Integration of biomedical imaging, high-order meshing and biomechanical modeling for 4D (3D + time) quantification and visualization of myocardial contractility from cardiac magnetic resonance imaging (Linte NSF CDS&E: 2018 – 2021)
Biomedical image computing, modeling and visualization tools and techniques for diagnostic and therapeutic data science (Linte NIH NIGMS MIRA: 2018 – 2023)
The Experimental Cosmology group led by Dr. Michael Zemcov studies the measurements of cosmic large scale structure, the epoch of reionization, secondary anisotropies in the cosmic microwave background, and the history of the star formation in the Universe. Dr. Zemcov has extensive experience with instrumentation, observation and data analysis throughout the electromagnetic spectrum from the optical to the radio, with particular emphasis on the infra-red and sub-mm/mm regimes. The group is currently involved in a number of projects in a variety of roles, ranging from technology development to the scientific interpretation of data from mature instruments. Dr. Zemcov’s group uses two labs Experimental Cosmology Laboratory, a 375 square foot lab is capable of creating technologies for ground- and space-based applications in experimental astrophysics, and the Suborbital Astrophysics Laboratory, which provides capabilities to design, integrate, and calibrate sounding rocket payloads for astrophysical science.

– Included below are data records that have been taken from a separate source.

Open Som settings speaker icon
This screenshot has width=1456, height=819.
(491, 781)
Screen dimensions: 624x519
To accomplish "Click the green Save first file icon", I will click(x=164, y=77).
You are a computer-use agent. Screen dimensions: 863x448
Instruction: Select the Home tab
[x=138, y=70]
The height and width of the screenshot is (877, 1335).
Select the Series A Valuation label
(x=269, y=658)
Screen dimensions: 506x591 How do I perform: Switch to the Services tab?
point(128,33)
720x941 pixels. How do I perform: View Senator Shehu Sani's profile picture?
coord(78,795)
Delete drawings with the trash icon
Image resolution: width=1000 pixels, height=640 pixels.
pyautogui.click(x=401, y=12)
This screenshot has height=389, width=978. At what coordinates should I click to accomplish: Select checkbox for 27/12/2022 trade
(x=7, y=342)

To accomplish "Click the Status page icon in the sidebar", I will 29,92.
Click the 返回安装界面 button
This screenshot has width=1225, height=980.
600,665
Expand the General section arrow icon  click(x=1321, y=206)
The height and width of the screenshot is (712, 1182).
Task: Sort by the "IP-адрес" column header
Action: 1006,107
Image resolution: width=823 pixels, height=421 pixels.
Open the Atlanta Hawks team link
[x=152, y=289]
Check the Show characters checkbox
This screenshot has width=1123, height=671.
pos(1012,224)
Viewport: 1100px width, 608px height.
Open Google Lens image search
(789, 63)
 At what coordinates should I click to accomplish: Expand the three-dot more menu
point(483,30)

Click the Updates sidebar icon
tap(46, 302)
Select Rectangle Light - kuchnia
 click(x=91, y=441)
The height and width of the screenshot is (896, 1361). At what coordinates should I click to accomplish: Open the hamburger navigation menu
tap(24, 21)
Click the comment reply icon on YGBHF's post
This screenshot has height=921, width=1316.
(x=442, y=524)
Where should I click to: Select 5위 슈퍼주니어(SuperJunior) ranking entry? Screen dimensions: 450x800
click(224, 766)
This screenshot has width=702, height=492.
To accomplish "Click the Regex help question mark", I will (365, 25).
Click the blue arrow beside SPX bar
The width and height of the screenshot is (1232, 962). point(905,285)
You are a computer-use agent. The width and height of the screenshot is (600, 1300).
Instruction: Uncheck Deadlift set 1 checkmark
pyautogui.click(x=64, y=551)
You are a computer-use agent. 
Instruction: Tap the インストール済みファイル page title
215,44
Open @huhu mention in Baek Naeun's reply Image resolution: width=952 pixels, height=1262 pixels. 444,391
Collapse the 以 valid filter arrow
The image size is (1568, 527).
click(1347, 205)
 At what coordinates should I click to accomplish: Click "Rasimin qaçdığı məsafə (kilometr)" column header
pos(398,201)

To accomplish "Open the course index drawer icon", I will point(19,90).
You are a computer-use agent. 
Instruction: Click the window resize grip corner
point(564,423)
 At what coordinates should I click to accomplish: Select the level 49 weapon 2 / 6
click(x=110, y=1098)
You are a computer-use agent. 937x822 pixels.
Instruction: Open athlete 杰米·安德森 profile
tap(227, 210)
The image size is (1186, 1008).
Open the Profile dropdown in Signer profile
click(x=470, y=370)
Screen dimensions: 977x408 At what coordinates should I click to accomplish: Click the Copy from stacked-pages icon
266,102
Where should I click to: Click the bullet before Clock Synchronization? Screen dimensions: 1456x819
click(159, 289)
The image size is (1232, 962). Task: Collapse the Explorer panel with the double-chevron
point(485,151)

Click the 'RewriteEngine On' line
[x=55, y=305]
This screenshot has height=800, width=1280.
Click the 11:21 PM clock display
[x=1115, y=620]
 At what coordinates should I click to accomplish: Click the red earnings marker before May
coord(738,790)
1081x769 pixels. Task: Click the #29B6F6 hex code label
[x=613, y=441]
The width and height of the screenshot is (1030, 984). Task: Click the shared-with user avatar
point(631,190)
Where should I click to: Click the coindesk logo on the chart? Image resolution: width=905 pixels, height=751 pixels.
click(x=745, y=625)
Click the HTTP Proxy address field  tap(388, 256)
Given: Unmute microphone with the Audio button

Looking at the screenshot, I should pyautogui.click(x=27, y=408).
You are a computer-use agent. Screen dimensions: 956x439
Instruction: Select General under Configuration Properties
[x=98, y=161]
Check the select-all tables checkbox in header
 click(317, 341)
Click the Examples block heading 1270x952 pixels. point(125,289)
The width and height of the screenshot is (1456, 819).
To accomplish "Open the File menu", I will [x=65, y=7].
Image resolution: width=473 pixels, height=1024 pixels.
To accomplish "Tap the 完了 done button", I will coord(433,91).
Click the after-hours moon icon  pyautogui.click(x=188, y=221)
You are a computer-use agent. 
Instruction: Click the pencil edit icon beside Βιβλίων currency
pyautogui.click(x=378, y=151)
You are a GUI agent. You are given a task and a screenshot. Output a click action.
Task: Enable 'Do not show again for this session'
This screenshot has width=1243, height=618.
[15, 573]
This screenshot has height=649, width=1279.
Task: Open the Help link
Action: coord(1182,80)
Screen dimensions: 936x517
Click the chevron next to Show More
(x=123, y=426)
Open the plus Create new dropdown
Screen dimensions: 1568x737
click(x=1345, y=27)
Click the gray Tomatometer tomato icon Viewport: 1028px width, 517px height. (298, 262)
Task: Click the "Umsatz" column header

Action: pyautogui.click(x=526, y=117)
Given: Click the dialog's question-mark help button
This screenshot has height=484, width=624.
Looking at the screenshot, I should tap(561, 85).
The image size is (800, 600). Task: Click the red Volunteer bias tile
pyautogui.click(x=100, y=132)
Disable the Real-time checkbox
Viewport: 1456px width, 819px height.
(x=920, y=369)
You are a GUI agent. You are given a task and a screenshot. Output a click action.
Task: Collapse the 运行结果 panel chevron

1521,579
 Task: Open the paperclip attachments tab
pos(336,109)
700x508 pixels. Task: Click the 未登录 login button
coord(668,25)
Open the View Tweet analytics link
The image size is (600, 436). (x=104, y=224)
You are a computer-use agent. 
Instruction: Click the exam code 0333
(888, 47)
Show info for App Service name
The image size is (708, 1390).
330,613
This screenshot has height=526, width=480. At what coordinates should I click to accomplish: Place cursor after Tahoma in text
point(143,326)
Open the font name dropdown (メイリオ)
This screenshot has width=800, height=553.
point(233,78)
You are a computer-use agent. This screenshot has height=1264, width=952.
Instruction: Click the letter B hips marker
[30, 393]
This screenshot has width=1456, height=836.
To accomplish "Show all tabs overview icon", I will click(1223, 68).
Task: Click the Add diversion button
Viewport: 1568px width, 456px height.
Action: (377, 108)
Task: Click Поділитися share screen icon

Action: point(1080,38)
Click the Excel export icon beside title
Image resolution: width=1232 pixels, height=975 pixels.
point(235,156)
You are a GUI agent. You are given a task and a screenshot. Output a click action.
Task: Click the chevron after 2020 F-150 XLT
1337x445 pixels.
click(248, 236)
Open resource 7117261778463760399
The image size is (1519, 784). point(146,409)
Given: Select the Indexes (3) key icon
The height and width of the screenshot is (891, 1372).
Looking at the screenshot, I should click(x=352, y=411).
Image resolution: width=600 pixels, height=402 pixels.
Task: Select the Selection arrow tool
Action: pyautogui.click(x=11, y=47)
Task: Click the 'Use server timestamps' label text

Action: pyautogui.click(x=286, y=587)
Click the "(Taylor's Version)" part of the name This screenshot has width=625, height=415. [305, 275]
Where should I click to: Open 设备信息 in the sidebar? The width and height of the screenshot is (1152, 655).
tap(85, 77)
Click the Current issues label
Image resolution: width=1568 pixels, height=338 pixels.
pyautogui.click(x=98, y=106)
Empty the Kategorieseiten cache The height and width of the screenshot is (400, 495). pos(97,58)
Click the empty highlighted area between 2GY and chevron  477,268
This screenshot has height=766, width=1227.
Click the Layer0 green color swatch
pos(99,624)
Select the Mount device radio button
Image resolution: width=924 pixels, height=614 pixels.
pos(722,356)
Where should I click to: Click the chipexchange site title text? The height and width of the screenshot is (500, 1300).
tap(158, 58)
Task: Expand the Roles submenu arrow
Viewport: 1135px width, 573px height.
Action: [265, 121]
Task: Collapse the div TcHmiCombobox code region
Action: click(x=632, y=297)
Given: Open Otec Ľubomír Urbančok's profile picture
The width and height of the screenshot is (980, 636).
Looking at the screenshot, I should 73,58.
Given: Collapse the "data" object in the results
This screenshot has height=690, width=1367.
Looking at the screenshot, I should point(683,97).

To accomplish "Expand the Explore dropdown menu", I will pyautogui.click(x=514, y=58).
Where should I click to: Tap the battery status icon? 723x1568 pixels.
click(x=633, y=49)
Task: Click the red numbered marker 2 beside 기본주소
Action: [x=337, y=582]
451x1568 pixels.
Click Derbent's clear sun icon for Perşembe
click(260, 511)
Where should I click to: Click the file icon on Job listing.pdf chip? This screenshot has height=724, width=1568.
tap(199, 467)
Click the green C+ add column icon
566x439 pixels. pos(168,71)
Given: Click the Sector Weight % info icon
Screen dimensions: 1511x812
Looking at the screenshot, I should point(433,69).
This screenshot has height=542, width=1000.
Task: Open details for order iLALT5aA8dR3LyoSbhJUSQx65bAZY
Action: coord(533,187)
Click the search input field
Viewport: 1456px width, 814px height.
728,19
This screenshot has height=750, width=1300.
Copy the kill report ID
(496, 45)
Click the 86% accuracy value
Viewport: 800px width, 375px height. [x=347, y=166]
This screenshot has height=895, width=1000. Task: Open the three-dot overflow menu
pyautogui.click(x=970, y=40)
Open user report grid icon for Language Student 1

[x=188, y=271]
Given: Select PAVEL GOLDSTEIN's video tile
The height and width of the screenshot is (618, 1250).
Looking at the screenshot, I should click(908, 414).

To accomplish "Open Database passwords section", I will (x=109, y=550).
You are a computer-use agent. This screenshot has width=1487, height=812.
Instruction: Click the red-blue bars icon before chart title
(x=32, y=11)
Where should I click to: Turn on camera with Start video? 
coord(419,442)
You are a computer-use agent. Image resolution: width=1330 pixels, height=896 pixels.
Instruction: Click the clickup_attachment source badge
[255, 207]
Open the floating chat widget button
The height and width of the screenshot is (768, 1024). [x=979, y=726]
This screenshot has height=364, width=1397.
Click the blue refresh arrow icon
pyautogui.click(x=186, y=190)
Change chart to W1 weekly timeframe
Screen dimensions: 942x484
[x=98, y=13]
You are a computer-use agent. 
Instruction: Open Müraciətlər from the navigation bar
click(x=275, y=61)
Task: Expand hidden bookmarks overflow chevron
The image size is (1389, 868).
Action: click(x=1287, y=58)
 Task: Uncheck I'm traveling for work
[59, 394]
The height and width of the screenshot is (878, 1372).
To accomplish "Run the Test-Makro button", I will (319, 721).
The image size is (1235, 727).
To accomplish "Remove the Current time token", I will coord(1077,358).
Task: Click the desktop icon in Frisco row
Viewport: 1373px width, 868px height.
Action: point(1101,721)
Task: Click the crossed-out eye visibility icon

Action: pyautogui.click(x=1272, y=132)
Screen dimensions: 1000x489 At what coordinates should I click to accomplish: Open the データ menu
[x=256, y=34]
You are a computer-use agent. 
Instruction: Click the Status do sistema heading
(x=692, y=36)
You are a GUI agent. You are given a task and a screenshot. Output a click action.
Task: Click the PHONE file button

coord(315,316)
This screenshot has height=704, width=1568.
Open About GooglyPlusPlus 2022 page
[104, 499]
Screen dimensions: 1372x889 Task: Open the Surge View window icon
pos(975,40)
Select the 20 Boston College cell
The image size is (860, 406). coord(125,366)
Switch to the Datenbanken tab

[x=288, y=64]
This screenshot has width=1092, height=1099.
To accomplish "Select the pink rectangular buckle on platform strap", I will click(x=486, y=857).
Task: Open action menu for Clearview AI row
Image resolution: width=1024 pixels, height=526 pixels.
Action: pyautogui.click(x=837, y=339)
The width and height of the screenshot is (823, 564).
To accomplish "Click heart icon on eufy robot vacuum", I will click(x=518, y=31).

Dr. Maywar and his research group study fiber-optic networks and communication systems, all-optical signal processing, photonics and opto-electronics, optical phenomenon, and nonlinear optics. They investigate both digital and analog optical-communication systems, with particular interest in polarization diversity, multi-level phase and power modulation schemes, and nonlinear optical-domain signal processing. The group utilizes the Photonics Systems Lab and the Center for Photonic Communications to test and measure fiber optic signals and systems. The Center for Photonic Communications has been used for hands on workshops and training. The labs include many oscilloscopes, spectrum analyzers, signal generators and fiber optic and photonic components.